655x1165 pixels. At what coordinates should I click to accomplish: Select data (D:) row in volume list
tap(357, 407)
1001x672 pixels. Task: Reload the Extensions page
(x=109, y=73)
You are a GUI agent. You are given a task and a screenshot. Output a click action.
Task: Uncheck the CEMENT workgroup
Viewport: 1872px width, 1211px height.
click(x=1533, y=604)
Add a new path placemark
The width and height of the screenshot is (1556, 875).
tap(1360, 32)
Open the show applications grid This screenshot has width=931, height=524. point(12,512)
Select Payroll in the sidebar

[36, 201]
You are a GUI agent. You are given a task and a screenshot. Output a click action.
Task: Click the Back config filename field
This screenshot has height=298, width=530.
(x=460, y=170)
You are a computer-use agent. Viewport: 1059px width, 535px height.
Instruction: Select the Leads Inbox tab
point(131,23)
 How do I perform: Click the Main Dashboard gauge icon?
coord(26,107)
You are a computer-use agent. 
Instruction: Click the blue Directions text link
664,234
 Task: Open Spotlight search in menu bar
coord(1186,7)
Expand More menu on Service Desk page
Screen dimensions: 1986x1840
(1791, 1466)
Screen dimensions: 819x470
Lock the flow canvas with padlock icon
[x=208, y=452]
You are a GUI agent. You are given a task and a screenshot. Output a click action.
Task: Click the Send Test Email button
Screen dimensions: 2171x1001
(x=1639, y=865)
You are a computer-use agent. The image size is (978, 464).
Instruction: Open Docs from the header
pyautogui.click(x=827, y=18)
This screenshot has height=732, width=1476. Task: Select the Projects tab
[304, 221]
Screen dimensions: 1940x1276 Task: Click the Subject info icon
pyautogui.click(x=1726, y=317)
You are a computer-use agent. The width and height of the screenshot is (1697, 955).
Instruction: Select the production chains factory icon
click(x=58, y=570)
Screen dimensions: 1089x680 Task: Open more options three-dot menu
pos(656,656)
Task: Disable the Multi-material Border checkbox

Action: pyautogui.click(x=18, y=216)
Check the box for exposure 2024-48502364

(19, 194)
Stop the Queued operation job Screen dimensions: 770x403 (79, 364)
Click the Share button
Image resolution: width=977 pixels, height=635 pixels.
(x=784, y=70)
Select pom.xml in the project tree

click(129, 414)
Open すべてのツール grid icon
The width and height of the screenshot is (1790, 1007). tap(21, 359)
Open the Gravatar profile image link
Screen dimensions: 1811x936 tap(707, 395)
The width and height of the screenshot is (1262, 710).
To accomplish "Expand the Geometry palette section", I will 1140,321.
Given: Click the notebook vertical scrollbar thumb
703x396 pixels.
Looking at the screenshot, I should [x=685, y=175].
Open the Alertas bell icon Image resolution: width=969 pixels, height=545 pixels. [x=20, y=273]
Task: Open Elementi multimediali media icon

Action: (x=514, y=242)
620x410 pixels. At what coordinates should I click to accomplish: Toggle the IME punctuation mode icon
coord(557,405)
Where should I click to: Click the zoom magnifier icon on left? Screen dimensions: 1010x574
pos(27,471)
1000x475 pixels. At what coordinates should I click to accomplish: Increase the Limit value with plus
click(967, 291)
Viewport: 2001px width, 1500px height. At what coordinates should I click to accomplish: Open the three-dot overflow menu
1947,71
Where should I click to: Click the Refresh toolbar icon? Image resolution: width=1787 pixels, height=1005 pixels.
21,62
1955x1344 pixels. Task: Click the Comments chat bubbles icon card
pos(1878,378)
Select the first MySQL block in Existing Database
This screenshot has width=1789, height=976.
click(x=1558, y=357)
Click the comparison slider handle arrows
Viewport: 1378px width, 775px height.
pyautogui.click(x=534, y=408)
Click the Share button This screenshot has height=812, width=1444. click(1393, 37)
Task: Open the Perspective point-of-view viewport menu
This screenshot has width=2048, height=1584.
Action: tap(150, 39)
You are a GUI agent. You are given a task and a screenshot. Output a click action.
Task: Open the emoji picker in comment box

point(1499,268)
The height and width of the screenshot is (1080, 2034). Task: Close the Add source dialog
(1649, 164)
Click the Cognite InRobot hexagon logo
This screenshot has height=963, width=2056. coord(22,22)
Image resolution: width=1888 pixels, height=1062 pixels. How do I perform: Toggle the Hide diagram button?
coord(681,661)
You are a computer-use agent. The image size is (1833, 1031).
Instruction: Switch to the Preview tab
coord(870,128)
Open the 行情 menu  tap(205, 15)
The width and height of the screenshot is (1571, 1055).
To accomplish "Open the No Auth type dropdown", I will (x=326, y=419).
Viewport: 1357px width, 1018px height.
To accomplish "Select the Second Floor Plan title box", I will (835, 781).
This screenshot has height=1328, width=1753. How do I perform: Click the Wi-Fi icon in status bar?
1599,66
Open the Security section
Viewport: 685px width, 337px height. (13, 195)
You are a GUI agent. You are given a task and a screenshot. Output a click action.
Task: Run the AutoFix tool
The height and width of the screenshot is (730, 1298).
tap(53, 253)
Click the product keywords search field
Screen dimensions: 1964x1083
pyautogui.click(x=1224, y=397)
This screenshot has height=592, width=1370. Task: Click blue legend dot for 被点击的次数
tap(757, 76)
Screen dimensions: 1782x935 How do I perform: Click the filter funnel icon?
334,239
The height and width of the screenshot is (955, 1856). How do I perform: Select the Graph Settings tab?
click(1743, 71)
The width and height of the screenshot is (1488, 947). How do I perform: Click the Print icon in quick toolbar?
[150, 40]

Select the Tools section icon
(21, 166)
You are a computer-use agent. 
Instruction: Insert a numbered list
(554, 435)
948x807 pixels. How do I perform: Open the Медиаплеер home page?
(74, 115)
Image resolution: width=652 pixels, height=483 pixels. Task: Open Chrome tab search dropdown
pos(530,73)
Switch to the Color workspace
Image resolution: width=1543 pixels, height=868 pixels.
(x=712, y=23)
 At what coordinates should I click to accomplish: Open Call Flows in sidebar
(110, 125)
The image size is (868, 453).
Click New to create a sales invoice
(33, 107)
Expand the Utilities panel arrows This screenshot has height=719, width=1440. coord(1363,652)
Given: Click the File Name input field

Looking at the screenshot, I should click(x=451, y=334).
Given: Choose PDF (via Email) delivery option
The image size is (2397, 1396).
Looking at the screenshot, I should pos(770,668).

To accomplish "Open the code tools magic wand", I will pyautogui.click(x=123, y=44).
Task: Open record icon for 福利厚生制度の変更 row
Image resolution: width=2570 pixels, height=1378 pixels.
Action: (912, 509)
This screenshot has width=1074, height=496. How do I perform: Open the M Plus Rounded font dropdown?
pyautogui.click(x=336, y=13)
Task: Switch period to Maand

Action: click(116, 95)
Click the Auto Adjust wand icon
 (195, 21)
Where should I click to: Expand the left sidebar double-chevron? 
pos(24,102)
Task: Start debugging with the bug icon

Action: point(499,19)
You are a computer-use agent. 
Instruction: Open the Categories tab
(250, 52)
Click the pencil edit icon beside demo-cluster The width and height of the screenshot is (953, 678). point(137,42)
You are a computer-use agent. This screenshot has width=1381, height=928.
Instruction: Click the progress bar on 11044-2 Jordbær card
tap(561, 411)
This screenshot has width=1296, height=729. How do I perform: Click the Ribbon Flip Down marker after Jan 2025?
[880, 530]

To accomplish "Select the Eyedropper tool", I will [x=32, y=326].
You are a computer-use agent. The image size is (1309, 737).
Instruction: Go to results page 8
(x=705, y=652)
···
- WHAT IS EXPECTED -
Extract each line from the listing above, please, and repeat it exactly.

- ANSWER SECTION -
655x1165 pixels. At what coordinates should I click to accomplish: Select data (D:) row in volume list
tap(357, 407)
1001x672 pixels. Task: Reload the Extensions page
(x=109, y=73)
You are a GUI agent. You are given a task and a screenshot. Output a click action.
Task: Uncheck the CEMENT workgroup
Viewport: 1872px width, 1211px height.
click(x=1533, y=604)
Add a new path placemark
The width and height of the screenshot is (1556, 875).
tap(1360, 32)
Open the show applications grid This screenshot has width=931, height=524. point(12,512)
Select Payroll in the sidebar

[36, 201]
You are a GUI agent. You are given a task and a screenshot. Output a click action.
Task: Click the Back config filename field
This screenshot has height=298, width=530.
(x=460, y=170)
You are a computer-use agent. Viewport: 1059px width, 535px height.
Instruction: Select the Leads Inbox tab
point(131,23)
 How do I perform: Click the Main Dashboard gauge icon?
coord(26,107)
You are a computer-use agent. 
Instruction: Click the blue Directions text link
664,234
 Task: Open Spotlight search in menu bar
coord(1186,7)
Expand More menu on Service Desk page
Screen dimensions: 1986x1840
(1791, 1466)
Screen dimensions: 819x470
Lock the flow canvas with padlock icon
[x=208, y=452]
You are a GUI agent. You are given a task and a screenshot. Output a click action.
Task: Click the Send Test Email button
Screen dimensions: 2171x1001
(x=1639, y=865)
You are a computer-use agent. The image size is (978, 464).
Instruction: Open Docs from the header
pyautogui.click(x=827, y=18)
This screenshot has height=732, width=1476. Task: Select the Projects tab
[304, 221]
Screen dimensions: 1940x1276 Task: Click the Subject info icon
pyautogui.click(x=1726, y=317)
You are a computer-use agent. The width and height of the screenshot is (1697, 955).
Instruction: Select the production chains factory icon
click(x=58, y=570)
Screen dimensions: 1089x680 Task: Open more options three-dot menu
pos(656,656)
Task: Disable the Multi-material Border checkbox

Action: pyautogui.click(x=18, y=216)
Check the box for exposure 2024-48502364

(19, 194)
Stop the Queued operation job Screen dimensions: 770x403 (79, 364)
Click the Share button
Image resolution: width=977 pixels, height=635 pixels.
(x=784, y=70)
Select pom.xml in the project tree

click(129, 414)
Open すべてのツール grid icon
The width and height of the screenshot is (1790, 1007). tap(21, 359)
Open the Gravatar profile image link
Screen dimensions: 1811x936 tap(707, 395)
The width and height of the screenshot is (1262, 710).
To accomplish "Expand the Geometry palette section", I will 1140,321.
Given: Click the notebook vertical scrollbar thumb
703x396 pixels.
Looking at the screenshot, I should [x=685, y=175].
Open the Alertas bell icon Image resolution: width=969 pixels, height=545 pixels. [x=20, y=273]
Task: Open Elementi multimediali media icon

Action: (x=514, y=242)
620x410 pixels. At what coordinates should I click to accomplish: Toggle the IME punctuation mode icon
coord(557,405)
Where should I click to: Click the zoom magnifier icon on left? Screen dimensions: 1010x574
pos(27,471)
1000x475 pixels. At what coordinates should I click to accomplish: Increase the Limit value with plus
click(967, 291)
Viewport: 2001px width, 1500px height. At what coordinates should I click to accomplish: Open the three-dot overflow menu
1947,71
Where should I click to: Click the Refresh toolbar icon? Image resolution: width=1787 pixels, height=1005 pixels.
21,62
1955x1344 pixels. Task: Click the Comments chat bubbles icon card
pos(1878,378)
Select the first MySQL block in Existing Database
This screenshot has width=1789, height=976.
click(x=1558, y=357)
Click the comparison slider handle arrows
Viewport: 1378px width, 775px height.
pyautogui.click(x=534, y=408)
Click the Share button This screenshot has height=812, width=1444. click(1393, 37)
Task: Open the Perspective point-of-view viewport menu
This screenshot has width=2048, height=1584.
Action: tap(150, 39)
You are a GUI agent. You are given a task and a screenshot. Output a click action.
Task: Open the emoji picker in comment box

point(1499,268)
The height and width of the screenshot is (1080, 2034). Task: Close the Add source dialog
(1649, 164)
Click the Cognite InRobot hexagon logo
This screenshot has height=963, width=2056. coord(22,22)
Image resolution: width=1888 pixels, height=1062 pixels. How do I perform: Toggle the Hide diagram button?
coord(681,661)
You are a computer-use agent. The image size is (1833, 1031).
Instruction: Switch to the Preview tab
coord(870,128)
Open the 行情 menu  tap(205, 15)
The width and height of the screenshot is (1571, 1055).
To accomplish "Open the No Auth type dropdown", I will (x=326, y=419).
Viewport: 1357px width, 1018px height.
To accomplish "Select the Second Floor Plan title box", I will (835, 781).
This screenshot has height=1328, width=1753. How do I perform: Click the Wi-Fi icon in status bar?
1599,66
Open the Security section
Viewport: 685px width, 337px height. (13, 195)
You are a GUI agent. You are given a task and a screenshot. Output a click action.
Task: Run the AutoFix tool
The height and width of the screenshot is (730, 1298).
tap(53, 253)
Click the product keywords search field
Screen dimensions: 1964x1083
pyautogui.click(x=1224, y=397)
This screenshot has height=592, width=1370. Task: Click blue legend dot for 被点击的次数
tap(757, 76)
Screen dimensions: 1782x935 How do I perform: Click the filter funnel icon?
334,239
The height and width of the screenshot is (955, 1856). How do I perform: Select the Graph Settings tab?
click(1743, 71)
The width and height of the screenshot is (1488, 947). How do I perform: Click the Print icon in quick toolbar?
[150, 40]

Select the Tools section icon
(21, 166)
You are a computer-use agent. 
Instruction: Insert a numbered list
(554, 435)
948x807 pixels. How do I perform: Open the Медиаплеер home page?
(74, 115)
Image resolution: width=652 pixels, height=483 pixels. Task: Open Chrome tab search dropdown
pos(530,73)
Switch to the Color workspace
Image resolution: width=1543 pixels, height=868 pixels.
(x=712, y=23)
 At what coordinates should I click to accomplish: Open Call Flows in sidebar
(110, 125)
The image size is (868, 453).
Click New to create a sales invoice
(33, 107)
Expand the Utilities panel arrows This screenshot has height=719, width=1440. coord(1363,652)
Given: Click the File Name input field

Looking at the screenshot, I should click(x=451, y=334).
Given: Choose PDF (via Email) delivery option
The image size is (2397, 1396).
Looking at the screenshot, I should pos(770,668).

To accomplish "Open the code tools magic wand", I will pyautogui.click(x=123, y=44).
Task: Open record icon for 福利厚生制度の変更 row
Image resolution: width=2570 pixels, height=1378 pixels.
Action: (912, 509)
This screenshot has width=1074, height=496. How do I perform: Open the M Plus Rounded font dropdown?
pyautogui.click(x=336, y=13)
Task: Switch period to Maand

Action: click(116, 95)
Click the Auto Adjust wand icon
 (195, 21)
Where should I click to: Expand the left sidebar double-chevron? 
pos(24,102)
Task: Start debugging with the bug icon

Action: point(499,19)
You are a computer-use agent. 
Instruction: Open the Categories tab
(250, 52)
Click the pencil edit icon beside demo-cluster The width and height of the screenshot is (953, 678). point(137,42)
You are a computer-use agent. This screenshot has width=1381, height=928.
Instruction: Click the progress bar on 11044-2 Jordbær card
tap(561, 411)
This screenshot has width=1296, height=729. How do I perform: Click the Ribbon Flip Down marker after Jan 2025?
[880, 530]

To accomplish "Select the Eyedropper tool", I will [x=32, y=326].
You are a computer-use agent. The image size is (1309, 737).
Instruction: Go to results page 8
(x=705, y=652)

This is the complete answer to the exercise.